§ WHAT YOU WILL DO: Taking the line with "Viewport: 2353px width, 1568px height." as the first and the line with "Click the notifications bell" as the last, set down exactly every line in that range from the entries below, and no more.
WORKING DATA below:
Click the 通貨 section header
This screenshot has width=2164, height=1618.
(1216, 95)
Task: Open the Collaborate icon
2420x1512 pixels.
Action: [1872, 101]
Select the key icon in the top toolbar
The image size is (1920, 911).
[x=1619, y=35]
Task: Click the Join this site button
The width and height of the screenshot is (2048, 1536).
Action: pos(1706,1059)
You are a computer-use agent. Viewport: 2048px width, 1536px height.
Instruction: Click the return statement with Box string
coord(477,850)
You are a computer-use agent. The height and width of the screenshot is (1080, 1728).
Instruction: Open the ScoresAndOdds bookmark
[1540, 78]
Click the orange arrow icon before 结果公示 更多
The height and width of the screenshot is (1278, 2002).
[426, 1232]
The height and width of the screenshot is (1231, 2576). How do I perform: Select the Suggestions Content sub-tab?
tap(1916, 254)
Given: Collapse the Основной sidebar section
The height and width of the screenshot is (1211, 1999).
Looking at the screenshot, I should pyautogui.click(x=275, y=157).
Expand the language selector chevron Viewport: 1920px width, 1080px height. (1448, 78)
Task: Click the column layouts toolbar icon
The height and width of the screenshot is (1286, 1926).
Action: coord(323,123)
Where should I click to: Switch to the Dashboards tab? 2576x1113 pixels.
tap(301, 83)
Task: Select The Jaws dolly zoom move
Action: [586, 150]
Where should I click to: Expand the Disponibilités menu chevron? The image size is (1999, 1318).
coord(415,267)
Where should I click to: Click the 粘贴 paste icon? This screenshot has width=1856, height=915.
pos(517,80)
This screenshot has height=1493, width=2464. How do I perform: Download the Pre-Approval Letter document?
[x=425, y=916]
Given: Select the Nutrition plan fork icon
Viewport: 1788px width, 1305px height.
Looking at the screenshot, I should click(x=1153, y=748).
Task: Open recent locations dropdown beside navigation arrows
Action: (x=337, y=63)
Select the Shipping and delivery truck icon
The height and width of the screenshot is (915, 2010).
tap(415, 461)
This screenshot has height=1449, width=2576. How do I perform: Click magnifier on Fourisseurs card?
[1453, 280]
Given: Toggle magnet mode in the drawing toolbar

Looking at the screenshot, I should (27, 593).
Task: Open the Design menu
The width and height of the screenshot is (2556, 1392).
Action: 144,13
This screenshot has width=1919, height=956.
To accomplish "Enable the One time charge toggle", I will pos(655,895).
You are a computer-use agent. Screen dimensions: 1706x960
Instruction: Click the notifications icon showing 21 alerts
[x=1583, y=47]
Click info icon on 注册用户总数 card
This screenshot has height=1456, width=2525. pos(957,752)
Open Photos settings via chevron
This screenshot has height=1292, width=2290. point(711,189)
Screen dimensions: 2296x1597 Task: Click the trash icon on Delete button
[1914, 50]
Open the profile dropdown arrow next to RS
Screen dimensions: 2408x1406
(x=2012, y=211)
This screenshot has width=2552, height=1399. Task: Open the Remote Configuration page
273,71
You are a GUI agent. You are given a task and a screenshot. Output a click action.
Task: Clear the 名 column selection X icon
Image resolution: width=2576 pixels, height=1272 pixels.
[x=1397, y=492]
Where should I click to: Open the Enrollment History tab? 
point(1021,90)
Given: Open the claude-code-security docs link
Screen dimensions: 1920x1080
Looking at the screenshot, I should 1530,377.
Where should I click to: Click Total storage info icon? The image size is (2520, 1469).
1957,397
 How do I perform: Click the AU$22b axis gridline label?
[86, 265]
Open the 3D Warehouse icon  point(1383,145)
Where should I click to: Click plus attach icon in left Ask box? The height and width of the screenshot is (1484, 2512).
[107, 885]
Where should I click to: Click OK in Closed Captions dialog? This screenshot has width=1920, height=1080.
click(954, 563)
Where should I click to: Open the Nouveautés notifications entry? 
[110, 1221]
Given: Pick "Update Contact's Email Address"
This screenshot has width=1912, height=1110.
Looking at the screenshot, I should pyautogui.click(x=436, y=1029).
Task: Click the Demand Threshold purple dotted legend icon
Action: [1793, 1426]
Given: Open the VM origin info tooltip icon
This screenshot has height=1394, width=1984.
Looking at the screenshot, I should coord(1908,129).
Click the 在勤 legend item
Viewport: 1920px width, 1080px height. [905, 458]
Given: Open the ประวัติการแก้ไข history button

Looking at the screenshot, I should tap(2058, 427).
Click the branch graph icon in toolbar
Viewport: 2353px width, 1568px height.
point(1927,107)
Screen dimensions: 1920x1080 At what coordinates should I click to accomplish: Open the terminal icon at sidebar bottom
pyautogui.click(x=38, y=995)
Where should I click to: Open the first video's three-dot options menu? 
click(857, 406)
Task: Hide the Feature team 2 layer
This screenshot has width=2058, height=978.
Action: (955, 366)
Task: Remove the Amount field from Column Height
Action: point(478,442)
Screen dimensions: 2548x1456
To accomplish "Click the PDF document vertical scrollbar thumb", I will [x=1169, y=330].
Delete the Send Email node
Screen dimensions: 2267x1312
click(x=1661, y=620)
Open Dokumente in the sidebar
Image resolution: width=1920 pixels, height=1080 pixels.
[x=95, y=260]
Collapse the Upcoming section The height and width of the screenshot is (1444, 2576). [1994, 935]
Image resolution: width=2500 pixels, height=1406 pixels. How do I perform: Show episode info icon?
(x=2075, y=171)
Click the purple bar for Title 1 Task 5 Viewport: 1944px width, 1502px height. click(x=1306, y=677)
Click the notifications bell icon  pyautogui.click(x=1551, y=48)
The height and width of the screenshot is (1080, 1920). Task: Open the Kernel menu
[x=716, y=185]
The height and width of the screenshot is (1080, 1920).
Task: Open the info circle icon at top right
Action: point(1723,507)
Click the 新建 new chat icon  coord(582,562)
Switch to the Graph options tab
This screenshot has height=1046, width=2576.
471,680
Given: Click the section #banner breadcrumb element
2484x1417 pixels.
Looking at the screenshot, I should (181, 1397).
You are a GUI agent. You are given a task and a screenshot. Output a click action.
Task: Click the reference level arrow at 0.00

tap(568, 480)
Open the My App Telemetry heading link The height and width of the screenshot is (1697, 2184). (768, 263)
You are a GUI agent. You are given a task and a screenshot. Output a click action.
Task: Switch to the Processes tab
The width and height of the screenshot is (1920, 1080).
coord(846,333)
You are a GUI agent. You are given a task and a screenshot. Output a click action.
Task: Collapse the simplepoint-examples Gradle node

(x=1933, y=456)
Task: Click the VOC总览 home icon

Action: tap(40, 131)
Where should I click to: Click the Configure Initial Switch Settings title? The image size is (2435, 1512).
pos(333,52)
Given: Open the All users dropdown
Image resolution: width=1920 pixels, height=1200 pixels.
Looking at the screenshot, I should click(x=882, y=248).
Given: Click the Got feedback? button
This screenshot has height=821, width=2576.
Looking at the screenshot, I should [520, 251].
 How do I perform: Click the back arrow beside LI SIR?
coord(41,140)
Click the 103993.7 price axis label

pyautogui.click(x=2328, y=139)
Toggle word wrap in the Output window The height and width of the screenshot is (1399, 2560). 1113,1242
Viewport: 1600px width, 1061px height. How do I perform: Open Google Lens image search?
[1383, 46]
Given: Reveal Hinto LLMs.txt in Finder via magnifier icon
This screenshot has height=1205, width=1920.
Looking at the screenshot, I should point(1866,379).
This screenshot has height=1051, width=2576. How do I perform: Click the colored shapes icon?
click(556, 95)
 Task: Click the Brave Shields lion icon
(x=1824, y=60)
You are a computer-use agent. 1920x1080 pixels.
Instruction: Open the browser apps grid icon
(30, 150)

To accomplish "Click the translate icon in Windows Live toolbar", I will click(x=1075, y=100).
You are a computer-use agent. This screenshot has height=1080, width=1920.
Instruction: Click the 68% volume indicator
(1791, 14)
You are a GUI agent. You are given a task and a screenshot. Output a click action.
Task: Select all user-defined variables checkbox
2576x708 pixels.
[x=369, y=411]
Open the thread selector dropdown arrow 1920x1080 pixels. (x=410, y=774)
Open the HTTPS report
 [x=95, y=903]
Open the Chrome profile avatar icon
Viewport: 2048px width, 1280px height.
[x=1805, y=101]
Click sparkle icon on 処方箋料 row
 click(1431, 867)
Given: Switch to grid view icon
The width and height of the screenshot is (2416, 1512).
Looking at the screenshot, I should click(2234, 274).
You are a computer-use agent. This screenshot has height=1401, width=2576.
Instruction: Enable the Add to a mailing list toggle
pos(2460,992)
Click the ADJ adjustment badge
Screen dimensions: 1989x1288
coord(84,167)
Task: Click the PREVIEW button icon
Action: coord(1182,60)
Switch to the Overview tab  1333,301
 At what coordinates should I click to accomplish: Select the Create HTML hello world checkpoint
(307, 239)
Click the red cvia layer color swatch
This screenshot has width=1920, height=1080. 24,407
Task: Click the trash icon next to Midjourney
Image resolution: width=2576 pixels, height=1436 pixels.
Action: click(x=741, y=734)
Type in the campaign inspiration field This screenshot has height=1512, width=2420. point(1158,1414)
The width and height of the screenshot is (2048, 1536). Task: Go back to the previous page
End of WORKING DATA.
§ EXERCISE RESPONSE:
Viewport: 2353px width, 1568px height.
point(1927,107)
Screen dimensions: 1920x1080 At what coordinates should I click to accomplish: Open the terminal icon at sidebar bottom
pyautogui.click(x=38, y=995)
Where should I click to: Open the first video's three-dot options menu? 
click(857, 406)
Task: Hide the Feature team 2 layer
This screenshot has width=2058, height=978.
Action: (955, 366)
Task: Remove the Amount field from Column Height
Action: point(478,442)
Screen dimensions: 2548x1456
To accomplish "Click the PDF document vertical scrollbar thumb", I will [x=1169, y=330].
Delete the Send Email node
Screen dimensions: 2267x1312
click(x=1661, y=620)
Open Dokumente in the sidebar
Image resolution: width=1920 pixels, height=1080 pixels.
[x=95, y=260]
Collapse the Upcoming section The height and width of the screenshot is (1444, 2576). [1994, 935]
Image resolution: width=2500 pixels, height=1406 pixels. How do I perform: Show episode info icon?
(x=2075, y=171)
Click the purple bar for Title 1 Task 5 Viewport: 1944px width, 1502px height. click(x=1306, y=677)
Click the notifications bell icon  pyautogui.click(x=1551, y=48)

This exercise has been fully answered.